If you were to ask that question immediately after looking at the time span between my last post here and this one, you might be wondering, “what will it take for Emily to get around to blogging again?” Alas, that is not the “it” to which I am referring. In the time since my last post in — gasp — June, much has happened to get in the way of my writing here. Which is not to say that I have not written since June. However, most of my writing has not been about learning of the social change and technology variety, but instead the blenderrific learning process that came from joyous discoveries and bumbling mistakes made in the kitchen while recovering from a broken jaw last year.

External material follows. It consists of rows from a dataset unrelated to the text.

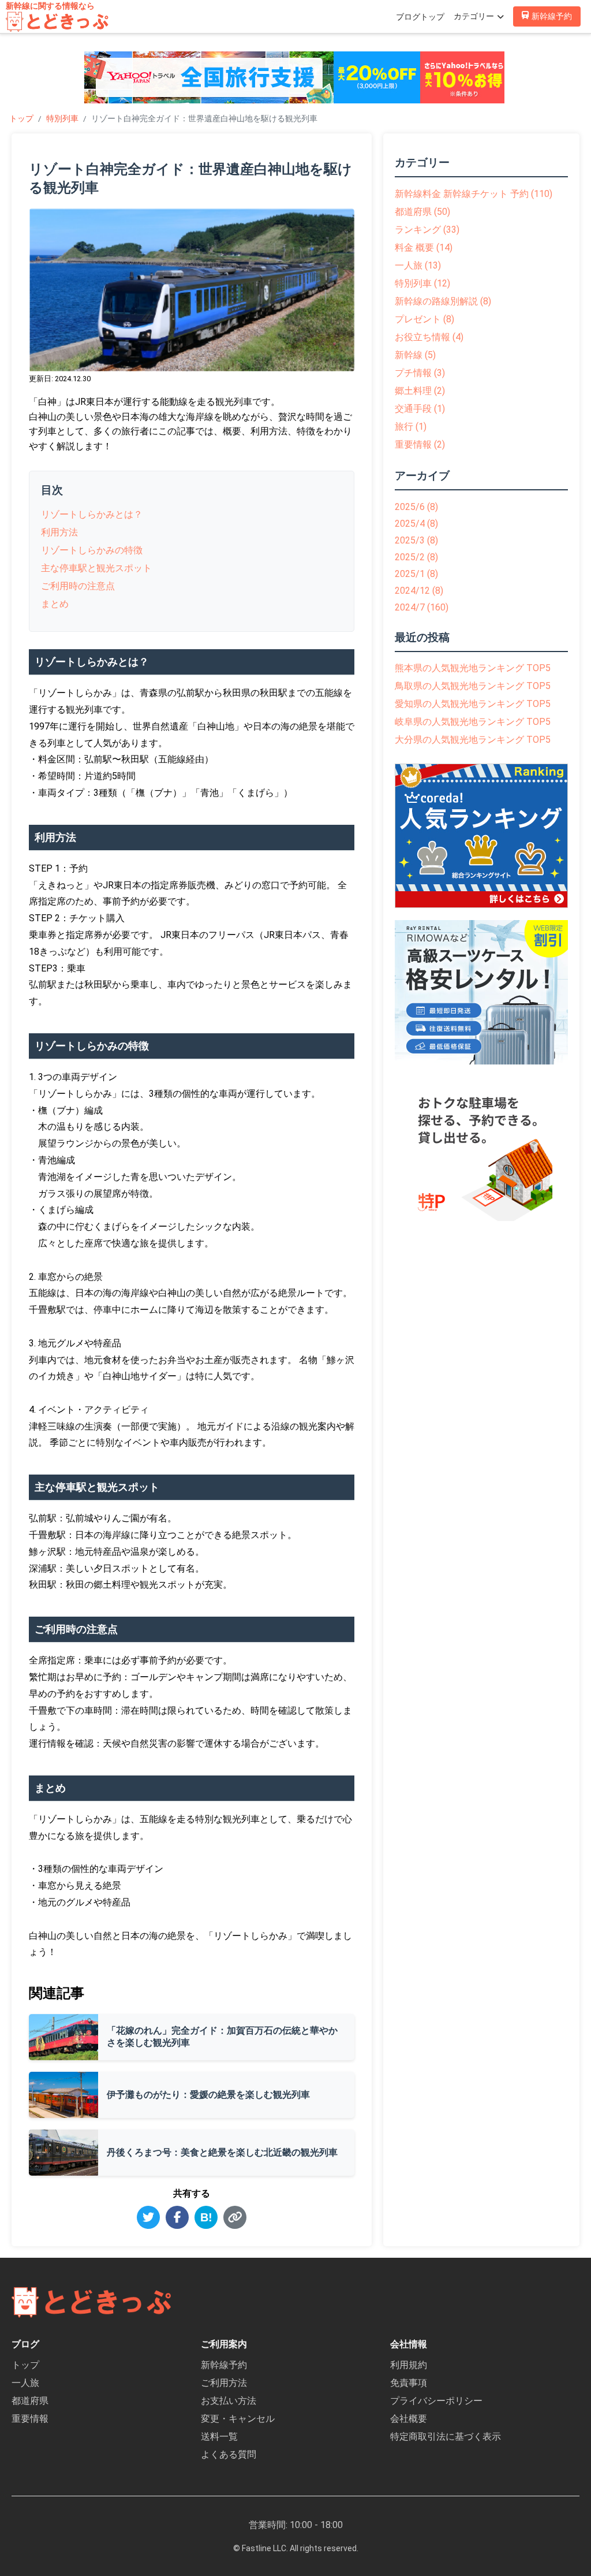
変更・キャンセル (238, 2418)
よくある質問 (228, 2454)
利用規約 (408, 2364)
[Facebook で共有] (177, 2217)
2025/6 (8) (416, 506)
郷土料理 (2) (420, 390)
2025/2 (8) (416, 557)
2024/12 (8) (419, 590)
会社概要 (408, 2418)
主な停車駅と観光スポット (96, 568)
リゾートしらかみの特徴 (92, 550)
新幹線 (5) (415, 354)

There was one other writing project for which I deserve very little credit but am very proud: my sister’s new book, Notes from the Cracked Ceiling: Hillary Clinton, Sarah Palin, and What it Will Take for a Woman to Win. My love of learning leads to a strong affinity for research and I have often said that the best thing about graduate school was having the full time job of reading interesting and provocative things about the world all day and then writing about them. Well, for a short time last year, it was my job again, as I researched and annotated a global perspective of women in presidential and executive politics. It was fascinating to dive deep into the case studies of “Iron Ladies” like Ellen Johnson Sirleaf, Angela Merckel, and Michelle Bachelet, as well as less well known politicians like Jóhanna Sigurðardóttir of Iceland and Laura Chinchilla, who recently was elected Costa Rica’s first woman president. The truly interesting stuff in the final product are the myriad insights on American politics and gender. Yes, of course, I’m doubly biased in recommending this book. But, as an avid non-fiction reader with a 21st century attention span, let me just state that, if the place at which many books on my shelves are dog-eared counts as evidence, about 95% percent of the books I read are one-third longer than they need to be. Notes was the rare book that I read cover-to-cover, and seriously…not just because I worked on it. With the midterm elections later this year and 2012 already on the horizon, we have lessons to learn.